C2D and motherboards for number crunching?

All about them.

Moderators: NeilBlanchard, Ralf Hutter, sthayashi, Lawrence Lee

Post Reply
aqm consultant
Posts: 88
Joined: Mon Jun 20, 2005 1:11 pm
Location: California

C2D and motherboards for number crunching?

Post by aqm consultant » Wed Nov 08, 2006 7:08 pm

I'm at it again --
Built an AMD x2 4800+ box in the Spring (Asus w/passive NB, stock cpu HSF, passive graphics, P150 w/120mm Nexus in the back and 2 92mm in the drive bays, Q-fan enabled). Did have to RMA the S0511... Neo HE 430 to get one that wouldn't shut down at full load. It's currently running at 100% CPU on both cores 2 feet away with the door off (started about 12 hours ago), and I can't hear it. :D But I need more CPU clock ticks. . .

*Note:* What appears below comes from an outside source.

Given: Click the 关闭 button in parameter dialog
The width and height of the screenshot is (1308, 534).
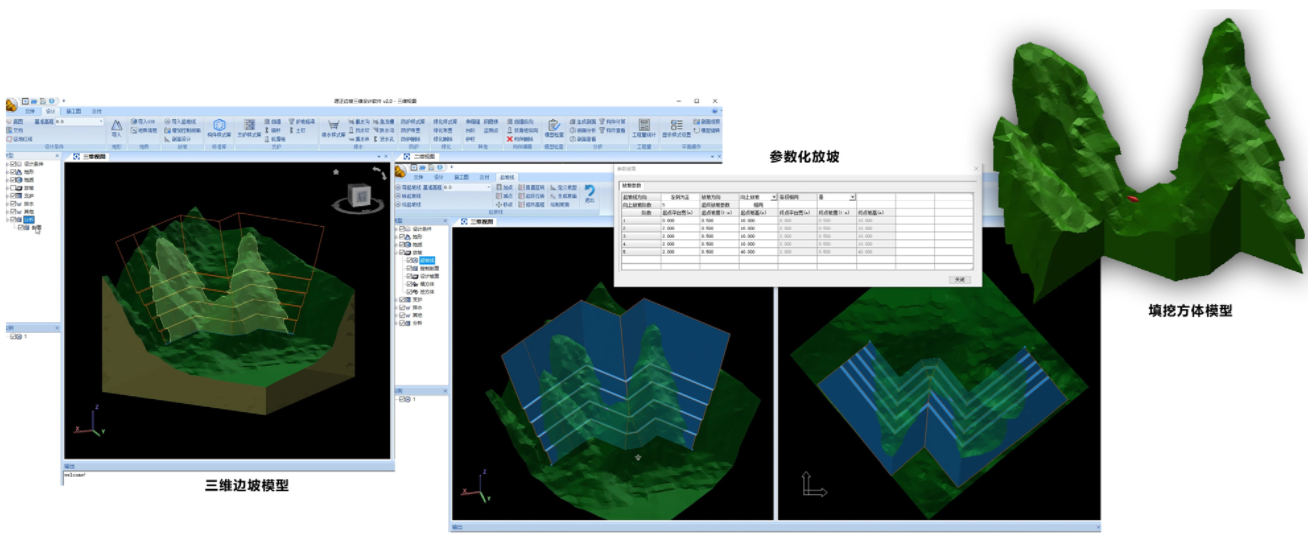Looking at the screenshot, I should [959, 279].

I'm debating various C2D options (including the quad core that's to be released on Nov 14), but am getting very confused about motherboards and BIOS issues. Are those with the 975x NB the only ones that can monitor temperature directly from the core for fan control etc.? If not, what are good options?

Also, CPU HSF options? Looks like the HR-01 would be good, assuming the duct will clear a heatpipe cooler on the mobo in a P150 (yeah, I don't mind it looks like a 1950's refrigerator).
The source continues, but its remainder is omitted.